What the exercise asks
Beginning at the line with "Select the 4-M8两面" in the records below, return each line up to and including the last, exactly as it stands, but not the pictures.

┌─ Source data

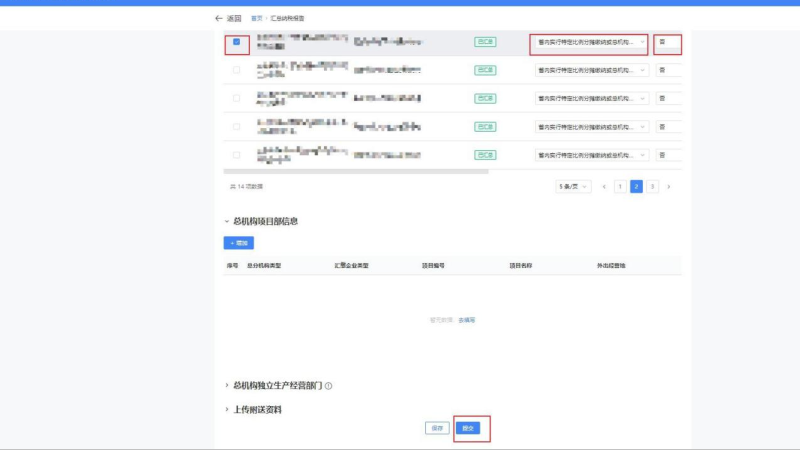The width and height of the screenshot is (800, 450).
Task: Click the 已汇总 status tag in first row
Action: (485, 42)
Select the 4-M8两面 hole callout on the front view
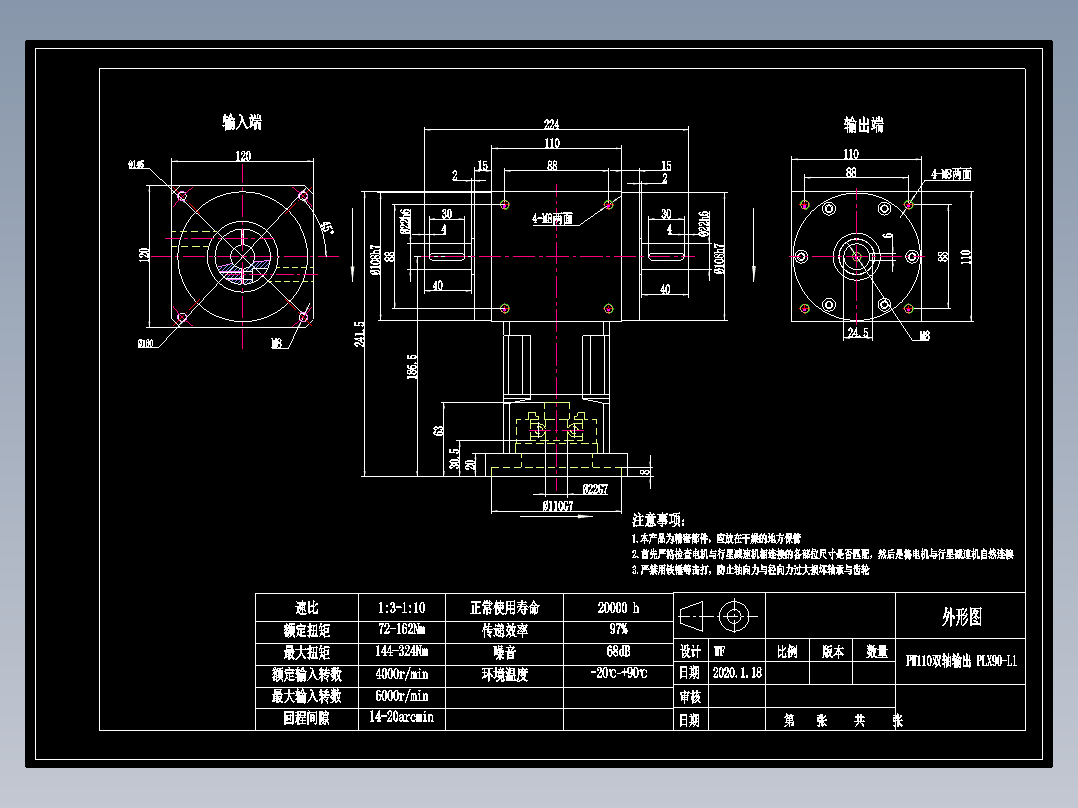The height and width of the screenshot is (808, 1078). pos(551,216)
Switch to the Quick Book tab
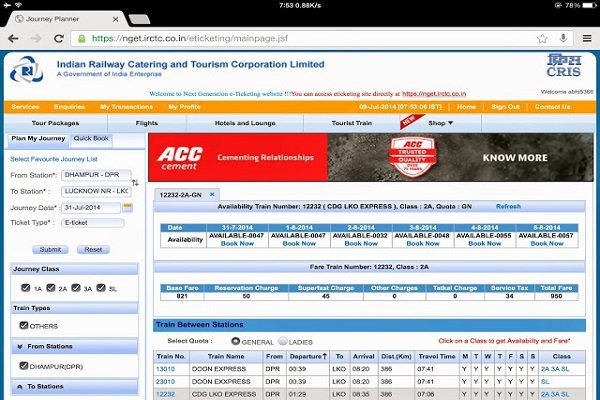600x400 pixels. (x=91, y=138)
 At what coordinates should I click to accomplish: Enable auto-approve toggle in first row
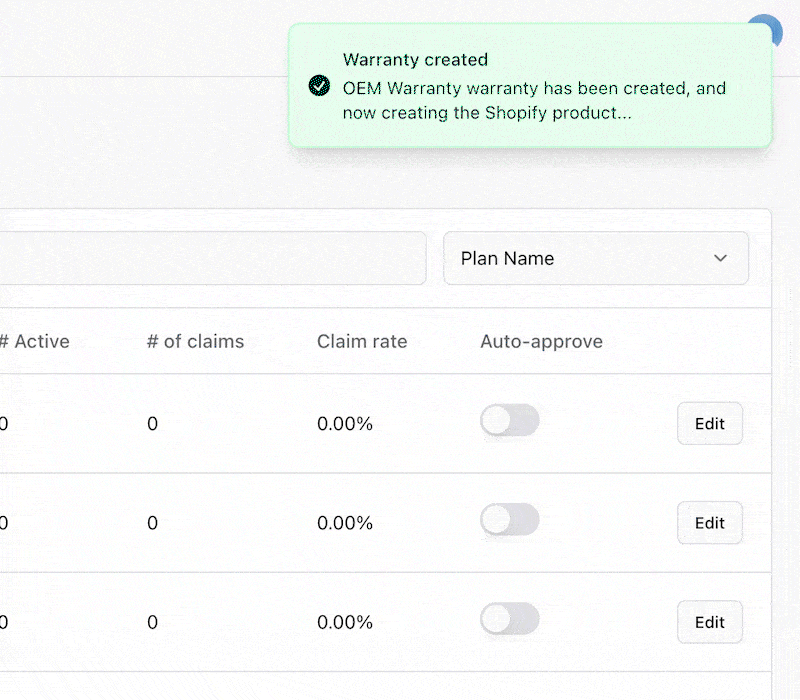510,420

└─

Answer to the problem
Select the 4-M8两面 hole callout on the front view
The height and width of the screenshot is (808, 1078). pos(551,216)
Switch to the Quick Book tab
600x400 pixels. (x=91, y=138)
 At what coordinates should I click to accomplish: Enable auto-approve toggle in first row
510,420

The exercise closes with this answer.